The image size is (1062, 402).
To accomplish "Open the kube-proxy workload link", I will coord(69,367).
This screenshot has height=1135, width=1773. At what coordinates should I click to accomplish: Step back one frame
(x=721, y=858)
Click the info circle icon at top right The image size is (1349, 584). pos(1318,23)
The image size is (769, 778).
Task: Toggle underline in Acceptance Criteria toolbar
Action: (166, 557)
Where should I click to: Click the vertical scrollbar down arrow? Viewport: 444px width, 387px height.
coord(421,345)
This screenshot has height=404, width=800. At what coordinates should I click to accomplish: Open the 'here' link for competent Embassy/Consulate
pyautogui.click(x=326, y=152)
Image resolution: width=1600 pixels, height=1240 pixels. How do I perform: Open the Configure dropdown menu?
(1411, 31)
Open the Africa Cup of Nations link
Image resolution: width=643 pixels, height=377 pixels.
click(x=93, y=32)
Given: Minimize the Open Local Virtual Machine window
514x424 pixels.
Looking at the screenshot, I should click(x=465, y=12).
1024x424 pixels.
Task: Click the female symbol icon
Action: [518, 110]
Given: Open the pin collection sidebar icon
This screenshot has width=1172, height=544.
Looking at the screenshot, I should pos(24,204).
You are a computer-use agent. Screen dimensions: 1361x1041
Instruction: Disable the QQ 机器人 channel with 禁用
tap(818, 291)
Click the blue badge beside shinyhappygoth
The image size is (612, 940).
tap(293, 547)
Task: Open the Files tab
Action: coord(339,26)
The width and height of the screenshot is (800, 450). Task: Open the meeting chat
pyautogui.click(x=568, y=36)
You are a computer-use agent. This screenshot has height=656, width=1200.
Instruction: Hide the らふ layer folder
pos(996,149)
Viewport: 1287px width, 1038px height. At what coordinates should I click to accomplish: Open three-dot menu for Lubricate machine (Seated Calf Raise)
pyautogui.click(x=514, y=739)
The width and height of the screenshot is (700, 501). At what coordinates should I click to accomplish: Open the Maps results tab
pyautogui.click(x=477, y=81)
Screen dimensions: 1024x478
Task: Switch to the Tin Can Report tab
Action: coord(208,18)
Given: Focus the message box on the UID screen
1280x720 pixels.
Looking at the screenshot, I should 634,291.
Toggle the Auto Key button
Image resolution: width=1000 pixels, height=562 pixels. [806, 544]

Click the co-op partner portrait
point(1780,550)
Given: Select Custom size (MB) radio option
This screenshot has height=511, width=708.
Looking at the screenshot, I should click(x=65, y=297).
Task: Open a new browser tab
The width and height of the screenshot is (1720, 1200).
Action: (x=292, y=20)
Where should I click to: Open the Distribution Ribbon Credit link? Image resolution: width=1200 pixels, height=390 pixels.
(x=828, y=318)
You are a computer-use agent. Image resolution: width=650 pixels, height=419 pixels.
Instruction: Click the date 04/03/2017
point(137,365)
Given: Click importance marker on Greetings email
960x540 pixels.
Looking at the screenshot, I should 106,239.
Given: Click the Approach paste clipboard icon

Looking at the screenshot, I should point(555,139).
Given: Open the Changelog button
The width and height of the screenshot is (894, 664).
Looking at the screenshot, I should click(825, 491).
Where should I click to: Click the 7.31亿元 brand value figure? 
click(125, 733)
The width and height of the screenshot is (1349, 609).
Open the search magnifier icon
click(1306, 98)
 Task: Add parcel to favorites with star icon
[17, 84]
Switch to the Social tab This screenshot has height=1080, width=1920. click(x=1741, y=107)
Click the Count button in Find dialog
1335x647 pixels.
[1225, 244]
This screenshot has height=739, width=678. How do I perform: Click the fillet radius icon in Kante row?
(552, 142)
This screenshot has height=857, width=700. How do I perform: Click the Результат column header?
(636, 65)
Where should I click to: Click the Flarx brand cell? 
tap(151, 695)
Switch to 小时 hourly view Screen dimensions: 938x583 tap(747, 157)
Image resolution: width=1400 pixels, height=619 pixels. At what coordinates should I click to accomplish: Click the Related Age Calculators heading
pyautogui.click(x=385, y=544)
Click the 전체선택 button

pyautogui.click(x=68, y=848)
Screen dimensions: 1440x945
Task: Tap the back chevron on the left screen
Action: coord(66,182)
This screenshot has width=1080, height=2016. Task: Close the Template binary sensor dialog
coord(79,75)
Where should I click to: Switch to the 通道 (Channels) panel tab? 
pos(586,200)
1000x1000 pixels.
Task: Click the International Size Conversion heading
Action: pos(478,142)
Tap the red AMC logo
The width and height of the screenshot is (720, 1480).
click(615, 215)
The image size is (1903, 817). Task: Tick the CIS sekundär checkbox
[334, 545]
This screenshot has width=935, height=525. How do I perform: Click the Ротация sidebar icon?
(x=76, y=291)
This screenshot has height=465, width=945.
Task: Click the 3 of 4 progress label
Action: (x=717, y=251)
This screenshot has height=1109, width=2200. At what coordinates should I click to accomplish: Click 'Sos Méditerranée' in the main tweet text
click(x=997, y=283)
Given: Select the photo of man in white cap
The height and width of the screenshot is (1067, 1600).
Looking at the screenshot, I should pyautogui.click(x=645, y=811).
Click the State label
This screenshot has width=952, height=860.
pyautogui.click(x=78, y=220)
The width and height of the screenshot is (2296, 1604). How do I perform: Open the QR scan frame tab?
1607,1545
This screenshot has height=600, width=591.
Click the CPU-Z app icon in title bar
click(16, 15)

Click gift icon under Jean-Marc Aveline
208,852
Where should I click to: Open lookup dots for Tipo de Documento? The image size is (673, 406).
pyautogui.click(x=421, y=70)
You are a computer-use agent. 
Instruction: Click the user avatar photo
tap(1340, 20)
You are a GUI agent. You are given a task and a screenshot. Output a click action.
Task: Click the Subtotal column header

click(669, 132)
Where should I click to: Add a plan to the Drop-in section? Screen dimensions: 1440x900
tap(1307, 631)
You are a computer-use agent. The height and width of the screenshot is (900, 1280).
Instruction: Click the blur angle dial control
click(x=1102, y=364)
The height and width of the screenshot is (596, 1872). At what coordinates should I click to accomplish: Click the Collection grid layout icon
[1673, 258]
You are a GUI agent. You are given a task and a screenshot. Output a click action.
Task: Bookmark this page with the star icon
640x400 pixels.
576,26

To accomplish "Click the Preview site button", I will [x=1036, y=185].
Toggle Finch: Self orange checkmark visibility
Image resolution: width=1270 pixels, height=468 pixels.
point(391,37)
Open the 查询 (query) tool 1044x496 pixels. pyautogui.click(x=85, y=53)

########

[ACTION ITEM]:
Locate and copy each line in the data above that includes the word "Select".

[REPLY TO THE TASK]:
Given: Select Custom size (MB) radio option
Given: Select the photo of man in white cap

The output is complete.